JDeLuccia My ranking of GRC type solutions: Archer Tech, Symantec, RSAM, and last is CA .. based on demos, materials, staff, and #RSA dialogues
JDeLuccia The team of Prevx at #RSA is just as impressive as I suspected ...
threatpost Secunia pushes for standard to patch consumer apps
mroesch AT&T is executing a fail whale, 2 minutes from dial to ring, 3G is flakey as a pie crust #rsac (off topic, and warning, adult humor)
bigdata: #rsac Diff between sys admin and data mining: MSFT & NSA plan similarly-sized facilities in SA, MSFT=75 FTE's, NSA=1500 (expand)

[Thursday April 23, 2009] Loose ends

Dodgy reporting from

I noticed the following:

If you want to make sure your systems are safe from hackers, you've got to test, test, test, says Quocirca's Fran Howarth.

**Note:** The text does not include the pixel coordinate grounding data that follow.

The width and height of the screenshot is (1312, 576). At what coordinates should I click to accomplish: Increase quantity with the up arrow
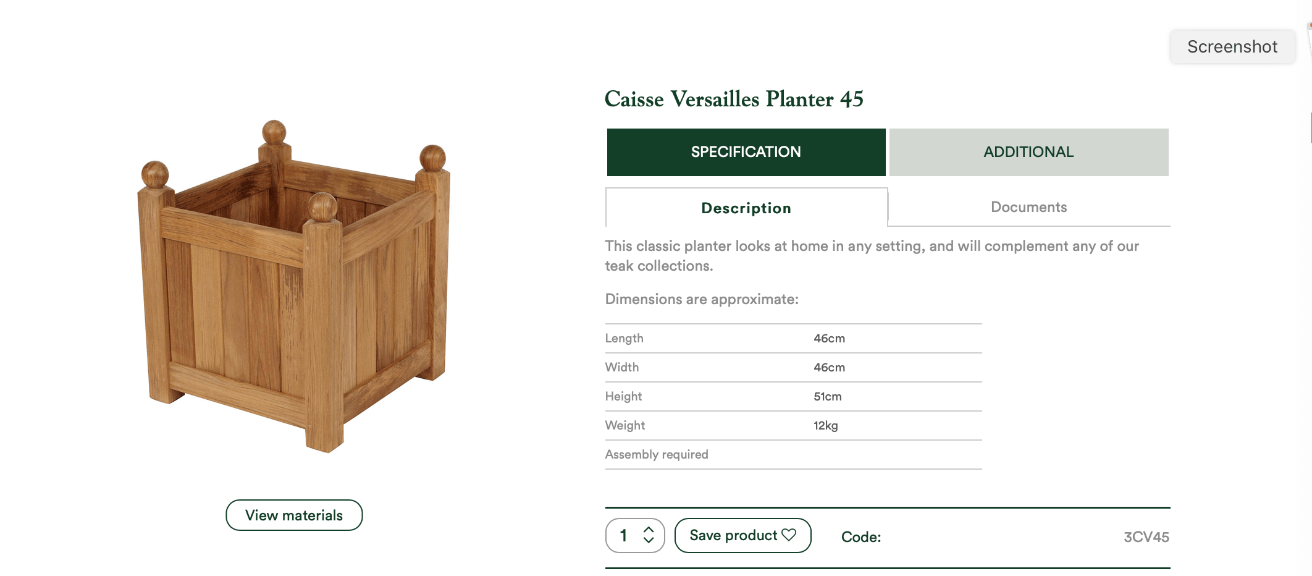pos(649,530)
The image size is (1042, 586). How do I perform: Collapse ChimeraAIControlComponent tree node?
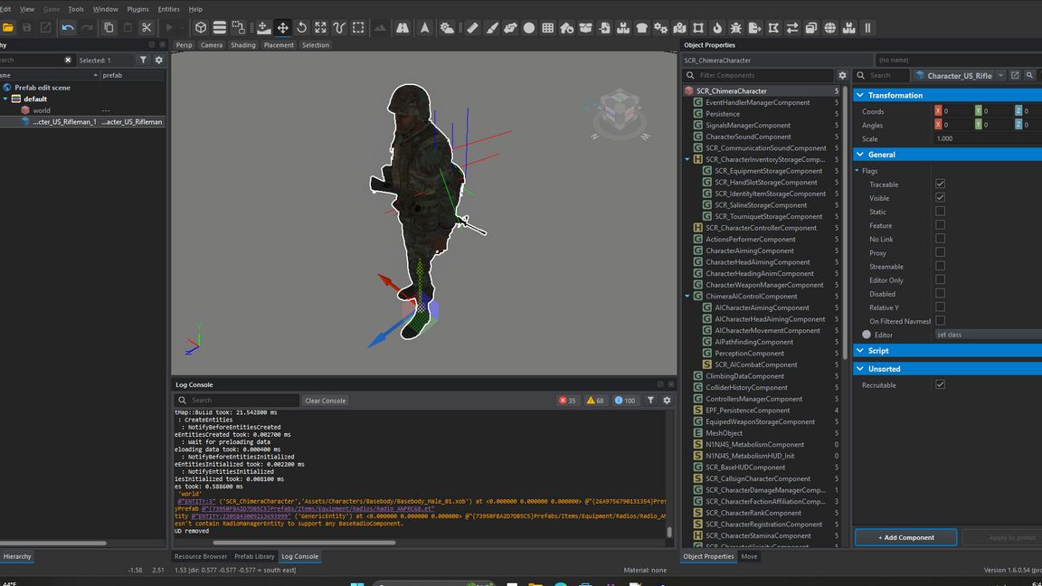(x=687, y=297)
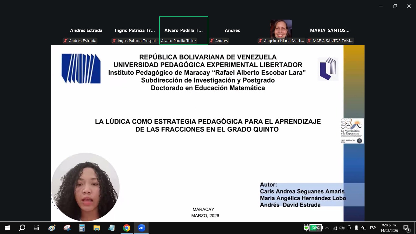Open File Explorer from the taskbar

(97, 228)
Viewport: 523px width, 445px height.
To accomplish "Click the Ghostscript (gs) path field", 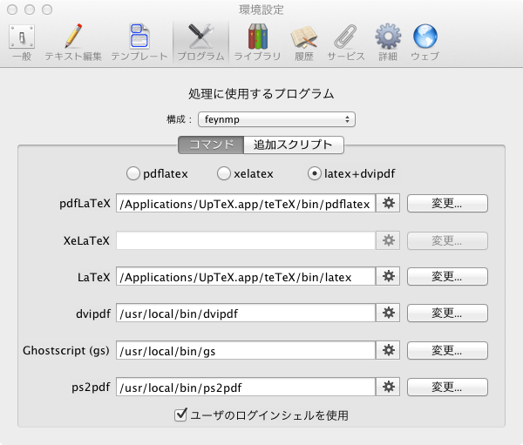I will tap(245, 349).
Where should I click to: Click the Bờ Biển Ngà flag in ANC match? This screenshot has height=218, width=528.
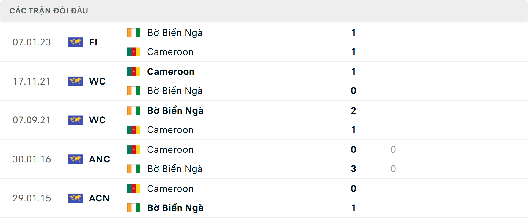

"The top two threats facing organisations today are web-based applications and end users, according to information security researcher the Sans Institute. Vulnerabilities affecting web applications account for almost half of the total weaknesses seen, Sans says. They are being exploited to convert trusted websites into malicious servers that can launch client-side exploits that are usually delivered via a web page or an email, such as in phishing scams. Considering the large number of vulnerabilities that are found in web-based applications, it is of great importance that security is built into applications early on in the software development lifecycle - and that they are tested regularly to identify and remove flaws as soon as possible."

OK, but SANS is all capitals, not Sans. I have to wonder if this reporter actually spoke to anyone at all or did she falsify her sources. I found her on LinkedIn and asked, we will see if we get a response.

More RSA Retweets as it winds down #rsac

JDeLuccia This mornings circus was well worth it - met an awesome entrepreneur on return flight from Reputation Defender
threatpost Attackers becoming an industry of their own
mroesch Immunet and PixlCloud were two interesting early-stage startups I learned about
lennyzeltser Weighing mere 3 grams, this tiny 4-8GB flash drive makes losing and leaking data easier than ever :-)
mroesch Last day of RSA for me, what a week! Cool things I saw -> Glasshouse/Splunk integration, Ironkey managed USB drives
BillBrenner70 RT @CSOonline column: Has RSA Jumped the Shark? <BTW, it was great seeing all my Twitter friends!
benrothke Met a cool company today at RSA #rsac - Tufin Software Technologies -

: Security Wire Weekly Special Edition: Kaspersky sees Internet IDs ahead. (expand) #RSAC
: Security Bloggers Meet-Up Pics! (thanks @bill_pennington). Flickr: (expand) and Facebook: (expand) #rsac

[Friday April 24, 2009] Trying to live Hawaiian style

So much travel, so much technical stimulation. I hope Kathy and I can slip out to the farm today. It will be rainy so we will need to be careful, it gets really slippery, I once had to show up at conference with a huge black eye from a fall. Gotta go though, the great squash is probably trying to choke out my fruit trees and that cannot be allowed to happen. I gave the squash a serious haircut before I flew on this trip, but everything happens faster in the rainforest. How big is the squash? Quarter acre or so, it is an invasive food producing vine, lovely if you can keep it under control. Can't swim in the ocean, too cold, too much rain, the runoff brings heavy bacteria counts. I want to be in the ocean so very much.